**What is required**
Please summarize the diary entry below in two sentences.

**Extract**
1st Day: Friday, June 8
Getting There
There is an end to the waiting. For weeks on end you’ve been working your fingers to the bone for the event; everyone always seems to know better than you and neither could nor would admit to any wrongdoings on their part. So anyway, D-day has arrived and we are doing pre-airport/Budapest flight last-checks.
The ‘final check’ has a bright side, and a dark side. The sunny side being that you can fix up any last-minute emergencies. The fact that you tend to forget something more important in the process is the DARK side. Off to the local, friendly bank it is to grab enough cash to pay all the artists after the show – if they show that is. And so we come to the biggest paranoia of an event organiser: the place is packed out, the atmosphere is just right and Mista or Missus Star-Performer is not in the mood to leave the hotel room. What do you do? – A couple of deep breaths, and just get on with it.
At the bank counter I always ask myself why the employees need to make this ominous phone call, whereby they look very inconspicuously conspicuous, before they pull the money out. Are they calling their superiors to ask for permission or is it a secret hotline to figures of the underworld that a sizable sum of money is about to be made available outside the doors? You just don’t know. Anyway, money strapped to the chest – nicely accentuating the burgeoning bulge already there – Taxi! And see ya later.

**Dataset entries**
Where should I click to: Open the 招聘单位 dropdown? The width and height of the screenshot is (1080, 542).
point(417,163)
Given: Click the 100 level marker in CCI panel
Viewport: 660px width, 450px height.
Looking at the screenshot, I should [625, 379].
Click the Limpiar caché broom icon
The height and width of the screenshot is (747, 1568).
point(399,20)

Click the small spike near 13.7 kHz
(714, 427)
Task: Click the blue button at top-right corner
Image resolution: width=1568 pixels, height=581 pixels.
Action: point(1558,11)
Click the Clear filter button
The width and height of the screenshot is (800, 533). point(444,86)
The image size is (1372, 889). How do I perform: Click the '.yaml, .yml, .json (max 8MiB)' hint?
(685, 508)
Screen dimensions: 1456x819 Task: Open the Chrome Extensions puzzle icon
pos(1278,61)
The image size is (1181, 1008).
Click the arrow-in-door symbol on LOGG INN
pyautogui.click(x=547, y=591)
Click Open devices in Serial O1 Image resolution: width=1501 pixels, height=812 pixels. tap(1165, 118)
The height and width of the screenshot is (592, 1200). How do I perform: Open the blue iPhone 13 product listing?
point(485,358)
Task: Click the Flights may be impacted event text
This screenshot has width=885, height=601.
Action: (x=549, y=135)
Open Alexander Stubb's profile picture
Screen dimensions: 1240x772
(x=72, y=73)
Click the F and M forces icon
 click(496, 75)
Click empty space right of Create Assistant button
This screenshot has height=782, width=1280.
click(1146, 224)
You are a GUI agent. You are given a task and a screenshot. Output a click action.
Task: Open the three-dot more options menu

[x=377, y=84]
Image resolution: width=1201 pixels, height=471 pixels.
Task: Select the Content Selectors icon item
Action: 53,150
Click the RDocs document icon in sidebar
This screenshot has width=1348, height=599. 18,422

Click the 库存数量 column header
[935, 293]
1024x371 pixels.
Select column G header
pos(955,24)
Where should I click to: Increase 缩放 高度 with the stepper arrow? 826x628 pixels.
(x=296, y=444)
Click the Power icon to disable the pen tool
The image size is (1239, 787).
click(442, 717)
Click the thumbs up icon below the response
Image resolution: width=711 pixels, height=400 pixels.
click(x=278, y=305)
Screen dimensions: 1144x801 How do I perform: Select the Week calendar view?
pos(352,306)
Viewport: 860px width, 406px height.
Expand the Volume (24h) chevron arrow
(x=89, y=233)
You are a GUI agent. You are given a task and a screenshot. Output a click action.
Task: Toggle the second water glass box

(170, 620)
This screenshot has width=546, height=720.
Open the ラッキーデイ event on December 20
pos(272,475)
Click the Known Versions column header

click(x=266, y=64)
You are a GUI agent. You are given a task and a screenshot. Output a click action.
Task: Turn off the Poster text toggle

**Solution to the problem**
After weeks of hard work on the event, the day of the Budapest flight arrives, and the organizer runs final checks that can fix last-minute emergencies but tend to make one forget something more important. The organizer then gets enough cash at the bank to pay the artists after the show, wonders why the bank employees make a phone call before pulling out the money, and leaves by taxi with the money strapped to the chest.